> _ENTRIES SUPPLIED_:
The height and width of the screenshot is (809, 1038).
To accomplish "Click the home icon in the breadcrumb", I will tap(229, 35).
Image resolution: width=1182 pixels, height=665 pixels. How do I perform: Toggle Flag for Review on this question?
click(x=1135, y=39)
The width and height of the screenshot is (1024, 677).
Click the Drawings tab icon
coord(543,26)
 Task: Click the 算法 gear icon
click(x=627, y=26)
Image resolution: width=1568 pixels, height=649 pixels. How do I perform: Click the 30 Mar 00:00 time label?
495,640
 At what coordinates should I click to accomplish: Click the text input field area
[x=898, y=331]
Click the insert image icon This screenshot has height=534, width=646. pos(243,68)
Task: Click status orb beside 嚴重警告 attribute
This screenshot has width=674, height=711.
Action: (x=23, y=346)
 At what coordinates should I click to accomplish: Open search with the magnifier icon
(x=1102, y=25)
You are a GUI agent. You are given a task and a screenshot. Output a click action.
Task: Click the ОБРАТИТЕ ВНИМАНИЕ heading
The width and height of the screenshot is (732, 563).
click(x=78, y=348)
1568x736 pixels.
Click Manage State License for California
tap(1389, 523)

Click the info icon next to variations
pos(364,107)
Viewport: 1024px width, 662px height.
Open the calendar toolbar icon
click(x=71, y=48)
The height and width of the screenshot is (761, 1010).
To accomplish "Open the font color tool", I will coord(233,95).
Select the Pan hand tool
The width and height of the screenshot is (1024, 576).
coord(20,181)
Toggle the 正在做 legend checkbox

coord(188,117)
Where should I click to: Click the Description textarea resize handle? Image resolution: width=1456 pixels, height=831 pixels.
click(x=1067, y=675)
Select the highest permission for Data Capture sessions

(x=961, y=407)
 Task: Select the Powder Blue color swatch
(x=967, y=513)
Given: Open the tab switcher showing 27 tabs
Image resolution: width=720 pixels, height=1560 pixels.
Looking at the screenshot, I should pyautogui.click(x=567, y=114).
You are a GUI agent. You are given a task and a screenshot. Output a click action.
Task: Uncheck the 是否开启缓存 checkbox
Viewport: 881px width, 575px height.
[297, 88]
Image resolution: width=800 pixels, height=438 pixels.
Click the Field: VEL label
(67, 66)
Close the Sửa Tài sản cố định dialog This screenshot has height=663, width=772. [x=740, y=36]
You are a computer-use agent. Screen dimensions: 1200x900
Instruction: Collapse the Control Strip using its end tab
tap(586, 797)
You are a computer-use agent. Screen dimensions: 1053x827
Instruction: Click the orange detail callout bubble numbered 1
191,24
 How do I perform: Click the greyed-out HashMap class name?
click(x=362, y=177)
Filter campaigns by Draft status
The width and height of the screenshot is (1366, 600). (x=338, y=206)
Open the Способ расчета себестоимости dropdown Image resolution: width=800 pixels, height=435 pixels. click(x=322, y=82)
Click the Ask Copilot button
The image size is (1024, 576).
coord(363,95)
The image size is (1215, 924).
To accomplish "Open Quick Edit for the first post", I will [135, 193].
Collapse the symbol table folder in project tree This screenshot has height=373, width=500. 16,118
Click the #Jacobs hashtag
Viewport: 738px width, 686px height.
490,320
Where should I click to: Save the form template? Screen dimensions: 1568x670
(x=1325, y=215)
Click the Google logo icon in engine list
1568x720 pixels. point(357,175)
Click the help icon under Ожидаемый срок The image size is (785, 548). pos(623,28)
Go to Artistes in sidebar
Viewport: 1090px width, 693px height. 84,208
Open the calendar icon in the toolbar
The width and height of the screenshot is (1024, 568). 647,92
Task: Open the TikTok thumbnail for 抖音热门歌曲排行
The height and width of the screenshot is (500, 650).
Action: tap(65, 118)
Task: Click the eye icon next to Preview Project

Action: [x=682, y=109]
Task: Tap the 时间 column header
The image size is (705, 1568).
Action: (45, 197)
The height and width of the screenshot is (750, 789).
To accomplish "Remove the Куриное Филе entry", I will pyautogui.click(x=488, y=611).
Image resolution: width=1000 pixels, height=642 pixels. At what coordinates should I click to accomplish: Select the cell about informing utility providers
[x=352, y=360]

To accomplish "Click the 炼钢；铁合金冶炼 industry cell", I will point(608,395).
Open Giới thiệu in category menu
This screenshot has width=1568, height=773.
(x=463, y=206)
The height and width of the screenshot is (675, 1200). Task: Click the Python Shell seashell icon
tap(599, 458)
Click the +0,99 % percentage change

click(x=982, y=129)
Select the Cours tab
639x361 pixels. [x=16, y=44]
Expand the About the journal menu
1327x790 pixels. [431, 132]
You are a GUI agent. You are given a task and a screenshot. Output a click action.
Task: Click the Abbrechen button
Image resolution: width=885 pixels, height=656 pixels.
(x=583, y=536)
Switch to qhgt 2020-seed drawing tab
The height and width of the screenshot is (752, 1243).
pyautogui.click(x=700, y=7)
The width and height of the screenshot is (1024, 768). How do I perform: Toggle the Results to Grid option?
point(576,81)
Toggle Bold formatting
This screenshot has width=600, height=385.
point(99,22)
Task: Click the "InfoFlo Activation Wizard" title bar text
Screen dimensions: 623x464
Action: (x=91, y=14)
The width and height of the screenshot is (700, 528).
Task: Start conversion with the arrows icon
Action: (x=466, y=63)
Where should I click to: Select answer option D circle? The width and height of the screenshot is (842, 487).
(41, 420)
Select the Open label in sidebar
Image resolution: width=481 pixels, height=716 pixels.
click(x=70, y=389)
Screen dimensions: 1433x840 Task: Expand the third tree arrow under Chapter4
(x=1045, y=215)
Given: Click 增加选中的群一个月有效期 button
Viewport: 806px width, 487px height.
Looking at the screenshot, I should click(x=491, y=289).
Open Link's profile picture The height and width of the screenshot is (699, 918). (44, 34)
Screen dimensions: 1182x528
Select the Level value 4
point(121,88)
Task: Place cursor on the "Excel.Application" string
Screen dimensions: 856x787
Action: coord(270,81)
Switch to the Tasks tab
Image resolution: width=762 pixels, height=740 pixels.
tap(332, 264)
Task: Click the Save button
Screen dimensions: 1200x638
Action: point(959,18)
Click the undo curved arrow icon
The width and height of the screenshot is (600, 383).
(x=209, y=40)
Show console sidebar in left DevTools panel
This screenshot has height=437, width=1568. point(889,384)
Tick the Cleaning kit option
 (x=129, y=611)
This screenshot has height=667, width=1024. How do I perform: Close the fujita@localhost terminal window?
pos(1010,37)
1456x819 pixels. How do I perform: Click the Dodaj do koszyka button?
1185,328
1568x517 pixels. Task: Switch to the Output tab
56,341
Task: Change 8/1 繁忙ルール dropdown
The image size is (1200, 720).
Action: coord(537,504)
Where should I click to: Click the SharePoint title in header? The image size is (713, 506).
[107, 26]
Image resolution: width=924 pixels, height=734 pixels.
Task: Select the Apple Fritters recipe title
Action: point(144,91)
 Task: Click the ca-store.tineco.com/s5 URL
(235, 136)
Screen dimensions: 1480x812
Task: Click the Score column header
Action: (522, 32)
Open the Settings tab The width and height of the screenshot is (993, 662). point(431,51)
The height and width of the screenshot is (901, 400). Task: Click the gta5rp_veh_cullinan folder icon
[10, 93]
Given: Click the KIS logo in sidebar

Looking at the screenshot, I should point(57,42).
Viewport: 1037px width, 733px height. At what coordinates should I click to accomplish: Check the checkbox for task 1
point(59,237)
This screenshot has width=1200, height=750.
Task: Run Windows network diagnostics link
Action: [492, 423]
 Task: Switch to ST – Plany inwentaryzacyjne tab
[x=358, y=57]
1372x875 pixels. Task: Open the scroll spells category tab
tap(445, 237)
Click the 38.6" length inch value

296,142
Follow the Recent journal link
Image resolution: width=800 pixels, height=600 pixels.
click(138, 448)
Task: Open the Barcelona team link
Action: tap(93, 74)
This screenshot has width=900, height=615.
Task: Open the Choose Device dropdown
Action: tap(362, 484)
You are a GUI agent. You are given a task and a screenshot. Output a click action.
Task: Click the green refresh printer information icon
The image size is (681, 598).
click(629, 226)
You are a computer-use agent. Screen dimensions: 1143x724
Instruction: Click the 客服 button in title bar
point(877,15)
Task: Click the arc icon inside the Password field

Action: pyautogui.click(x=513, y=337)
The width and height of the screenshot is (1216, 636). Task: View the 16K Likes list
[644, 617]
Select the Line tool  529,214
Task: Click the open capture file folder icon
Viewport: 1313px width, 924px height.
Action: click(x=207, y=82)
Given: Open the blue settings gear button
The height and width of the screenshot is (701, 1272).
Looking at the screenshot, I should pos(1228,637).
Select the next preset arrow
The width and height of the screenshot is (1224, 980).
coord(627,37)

> _EXERCISE PROMPT_: Every line above that carries the string "computer" should be copied.

> _REPLY TO THE TASK_:
You are a computer-use agent. Screen dimensions: 1200x900
You are a computer-use agent. Screen dimensions: 1053x827
You are a computer-use agent. Screen dimensions: 1143x724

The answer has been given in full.